The lower panel of Figure 2A shows the semiquantitative measurement of band www.selleckchem.com/products/azd9291.html densities. Figure 2 Detection of Ma2 autoantibodies in serum of healthy controls and primary SI-NET patients. Next we confirmed the specificity of Ma2-specific autoantibodies in serum samples from the patients by sequential immunoprecipitation using 35S-methionine-labeled human Ma2 protein generated by in vitro transcription-coupled translation as described in Material and Methods. Ma2-specific autoantibodies were detected in serum samples from primary SI-NET patients expressing high titer of Ma2 autoantibodies (Figure 2B, lanes 6, 7, and 8) but not in serum samples from healthy controls (lanes 3, 4, and 5). Lane 1 shows immune precipitation with a commercial goat anti-human PNMA2 (positive control) and lane 2 shows immunoprecipitation without antibody or serum (negative control).
The lower panel of Figure 2B shows the result of autoradiography of the blot. Recently, we showed that serum antibodies of patients detect Ma2 and faintly Ma1 by using commercial immuno-dot-blot (Figure S1). Progression free survival (PFS) and recurrence free survival (RFS) of primary SI-NET patients, after surgery with curative intent, depend on Ma2 autoantibody titer We have evaluated the clinical data of 36 patients followed up after radical operation of primary tumors with a curative intent. We evaluated Kaplan-Meyer survival curves, followed by a log-rank test to determine whether the curves were different. The hazard ratios were calculated, based on Cox regression function as described in Material and Methods, and found to be 4.

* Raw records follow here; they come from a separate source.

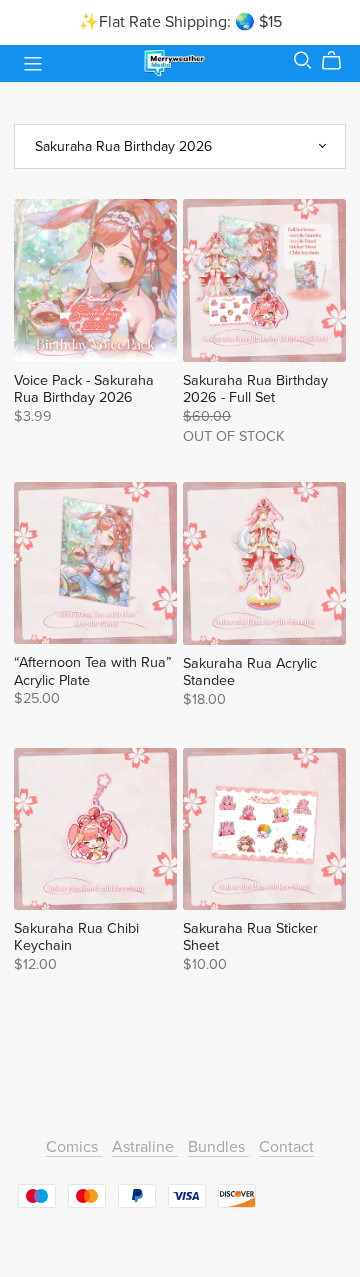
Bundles (218, 1147)
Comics (74, 1147)
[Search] (303, 60)
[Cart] (339, 61)
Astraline (145, 1147)
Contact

31 (p-value=0.011) for progression free survival (PFS) and 4.24 (p-value=0.012) for recurrence free survival (RFS). The analysis showed that 19 patients with Ma2 autoantibody titer below the cutoff had a longer PFS compared to 17 patients with Ma2 autoantibody titer higher than the cutoff, Figure 3A. The same was true for patients with RFS, Figure 3B. The significance of the analyses is clearly expressed by both p-values=0.006. The median survival time for each group of patients was estimated from the survival curves. It was clearly shorter for patients with Ma2 autoantibody titer higher than the cutoff with an estimated time of about 40 months compared to those with levels below the cutoff with an estimated survival time of about 125 months. The results are summarized in Table 2. Clinical information for patients with Ma2 autoantibodies concentration < cutoff are to the left in Table 2 and clinical information for patients with Ma2 autoantibodies concentration > cutoff are to the right. Brefeldin_A Figure 3 PFS and RFS of primary SI-NET patients after surgery with curative intent depend on Ma2 autoantibody titer.